Logit-Contribution Scoring Identifies Non-Literal Retrieval Heads
arXiv:2607.01002v1 Announce Type: cross Abstract: In long-context use, large language models frequently synthesize answers from the meaning of a relevant context span rather than literally copy-pasting them. Identifying which attention heads perform this synthesis matters for interpreting...
This new paper from arXiv introduces a method called Logit-Contribution Scoring (LCS) to solve a specific but critical problem in mechanistic interpretability: how to find the attention heads responsible for non-literal retrieval in large language models.
What Happened
Most prior work on "retrieval heads" has focused on heads that copy-paste tokens directly from the prompt to the output. This is relatively easy to detect—you can trace the logit flow back to a specific source token. However, in long-context scenarios, models often perform semantic synthesis: they read a passage, understand its meaning, and generate a response that is derived from that context but not a verbatim copy.
The researchers developed Logit-Contribution Scoring to isolate these "non-literal retrieval heads." Instead of tracking token identity, LCS measures how much an attention head’s output contributes to the final logits for a given token, regardless of whether that token appears in the source text. This allows them to distinguish between heads that simply copy information and heads that transform or synthesize information from context.
Their findings reveal a functional specialization within the model: certain heads are dedicated to literal retrieval, while a distinct set of heads handle the more complex task of semantic synthesis.

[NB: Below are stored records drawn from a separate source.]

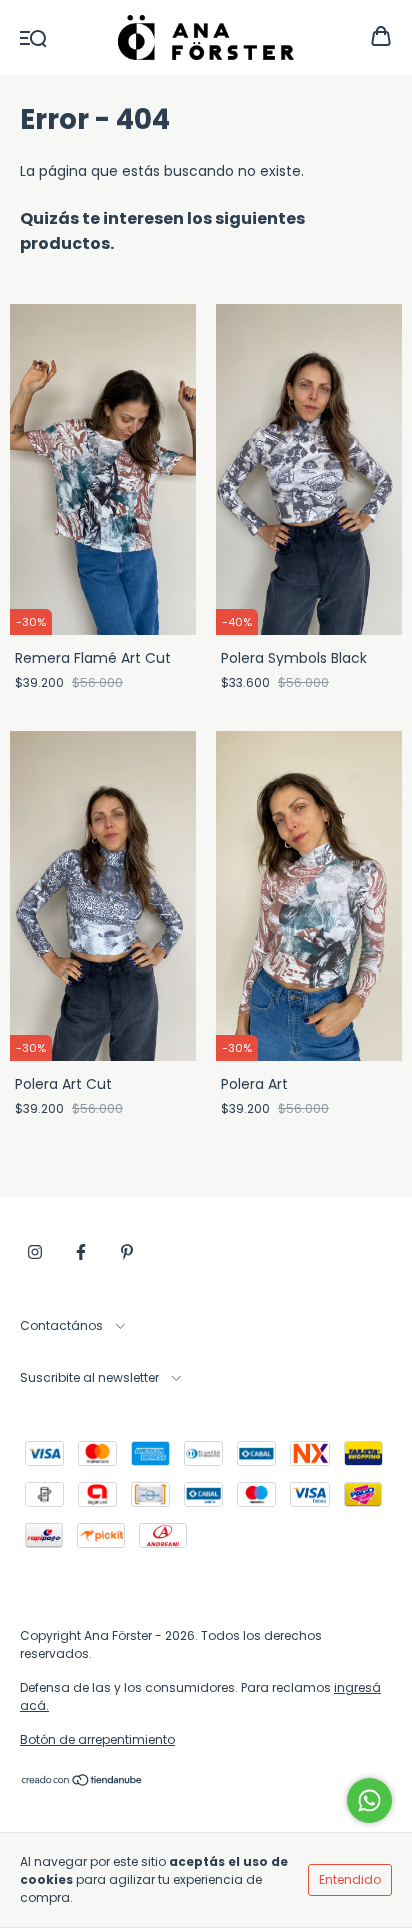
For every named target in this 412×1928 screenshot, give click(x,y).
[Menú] (33, 37)
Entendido (350, 1879)
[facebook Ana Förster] (81, 1252)
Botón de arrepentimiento (97, 1739)
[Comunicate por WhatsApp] (369, 1800)
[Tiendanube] (82, 1782)
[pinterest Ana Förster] (127, 1252)
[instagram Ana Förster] (35, 1252)
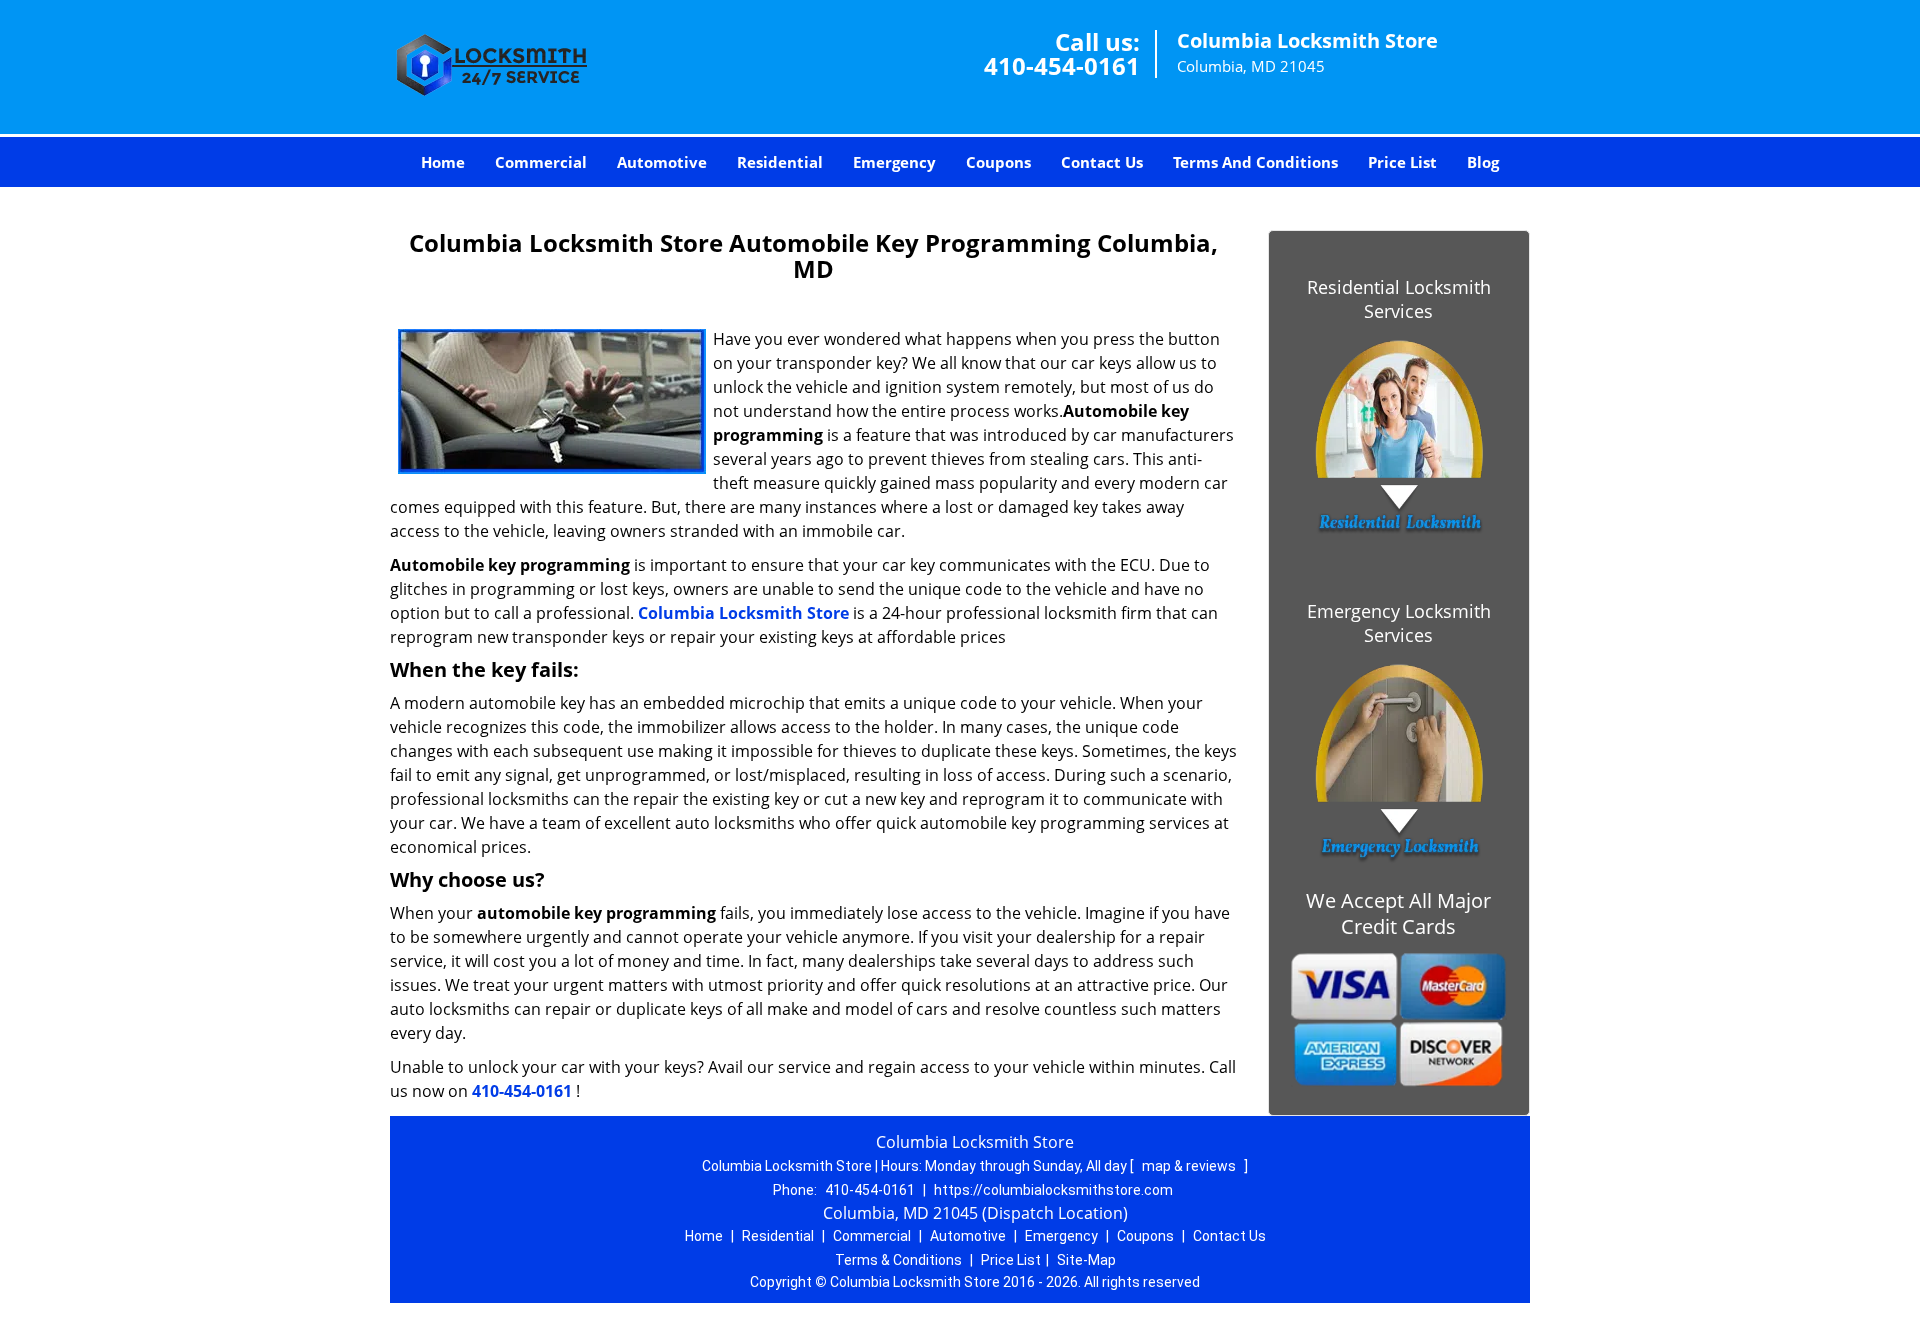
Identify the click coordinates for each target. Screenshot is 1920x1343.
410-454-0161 (1062, 65)
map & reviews (1190, 1166)
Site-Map (1086, 1260)
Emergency (894, 162)
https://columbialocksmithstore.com (1053, 1190)
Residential (780, 162)
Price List (1402, 162)
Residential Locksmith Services (1399, 299)
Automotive (662, 162)
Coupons (998, 162)
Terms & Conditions (898, 1260)
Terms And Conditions (1255, 162)
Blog (1483, 162)
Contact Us (1102, 162)
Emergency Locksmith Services (1399, 623)
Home (443, 162)
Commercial (541, 162)
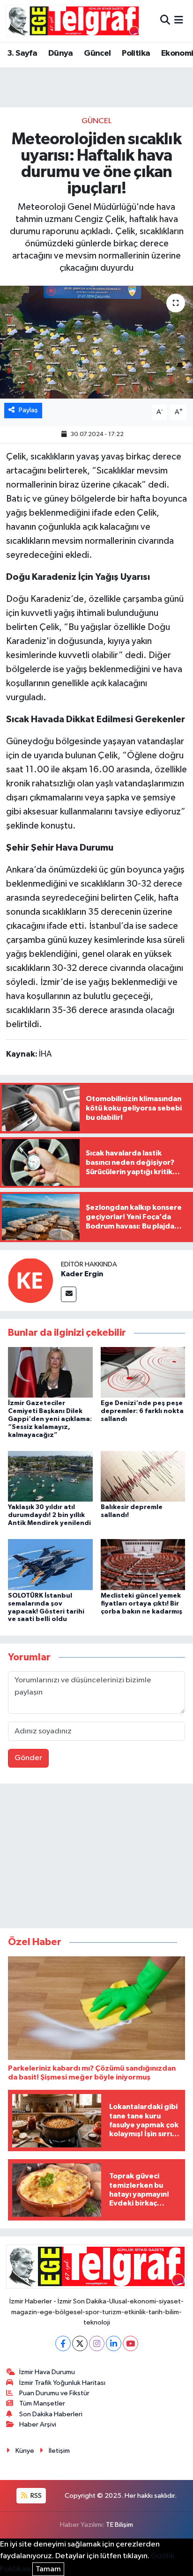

This is a meaningful step beyond the "copy head" paradigm that has dominated the literature.
Why It Matters
This work addresses a blind spot in mechanistic interpretability. As models are deployed on increasingly long documents—legal briefs, medical records, codebases—the ability to synthesize information (e.g., "summarize the key arguments from this 50-page contract") becomes more important than literal retrieval (e.g., "find the exact date in line 342").
If we cannot identify which components of the model perform synthesis, we cannot:
- Debug hallucinations that arise from incorrect synthesis.
- Optimize models for tasks requiring abstraction over long contexts.
- Build targeted interventions (e.g., patching or editing specific heads) to improve performance on summarization or reasoning tasks.
Implications for AI Practitioners
For engineers and researchers working with long-context models, this has practical implications:
- Better debugging of long-context failures. If a model misreads a contract clause and generates a wrong summary, LCS can help identify whether the error originated in a synthesis head (bad understanding) or a copy head (bad retrieval). This narrows the search space for root cause analysis.
- Targeted fine-tuning and steering. Knowing which heads handle synthesis opens the door to sparse fine-tuning—adjusting only the relevant parameters to improve a model’s ability to reason over long contexts without retraining the entire architecture.
- Architecture design feedback. If synthesis heads are consistently located in specific layers or attention patterns, this informs the design of next-generation architectures that explicitly separate retrieval and reasoning pathways.
Key Takeaways
- Logit-Contribution Scoring (LCS) is a new method for identifying attention heads that perform semantic synthesis, not just literal copy-paste.
- Non-literal retrieval heads are functionally distinct from copy heads, revealing a division of labor in how models process long contexts.
- For practitioners, LCS enables more precise debugging of long-context errors and opens the door to targeted model steering and fine-tuning.
- The work shifts interpretability from token-level tracing to meaning-level analysis, which is essential for understanding how models reason, not just retrieve.